NEW YORK -- Verizon's fiber-optic service, so far mainly available to suburbanites, is making a big push into Manhattan with a deal to connect an 11,232-unit apartment complex.

Stuyvesant Town and Peter Cooper Village, an enclave of 110 buildings on Manhattan's East Side, is the largest apartment complex in Manhattan and the largest to get FiOS service anywhere in Verizon's 17-state fiber buildout area.

Verizon Communications announced the deal Monday, but seven buildings are already connected. It will take some months to connect the rest.

Single-family houses have been the low-hanging fruit for the company's $23 billion project to replace its copper phone lines with fiber optics. Connecting apartments is technically more difficult and requires permission from landlords.

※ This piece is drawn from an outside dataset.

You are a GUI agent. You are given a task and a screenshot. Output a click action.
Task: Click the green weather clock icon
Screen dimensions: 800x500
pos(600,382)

At the end of last year, 560,000 apartments in Verizon's phone service area were open to FiOS marketing through deals with landlords, out of the 2.4 million apartments that could technically be connected because the company has run fiber down the street.

Only scattered buildings in New York City have FiOS. Eric Cevis, head of the FiOS unit that focuses on apartment buildings, could not say how many buildings are connected, but said there are FiOS installations in all five boroughs of the city.

It's unclear when FiOS will be more widely available. Verizon has no video franchise agreement with the city, so it can provide only Internet and phone service over fiber. It is negotiating to get permission to provide the full "triple play" that includes cable TV.

"We really like triple-play areas," Cevis said, saying the company prioritizes them because they provide a better return on investment.

A tenant in Stuyvesant Town and Peter Cooper Village who orders FiOS may find that the company doesn't pull fiber all the way to the apartment, because this entails wall-mounting a box in the apartment, and not all layouts have the space for it, Cevis said.

In those cases, Verizon will pull fiber to the basement, and use a phone line to carry Internet data the last part of the way. Coaxial cable will be used for video when that becomes available. Subscribers will be able to get the fastest current Internet plan, with downloads of 50 megabits per second, but may not be able to take advantage of future speed increases available to subscribers with fiber all the way to the home.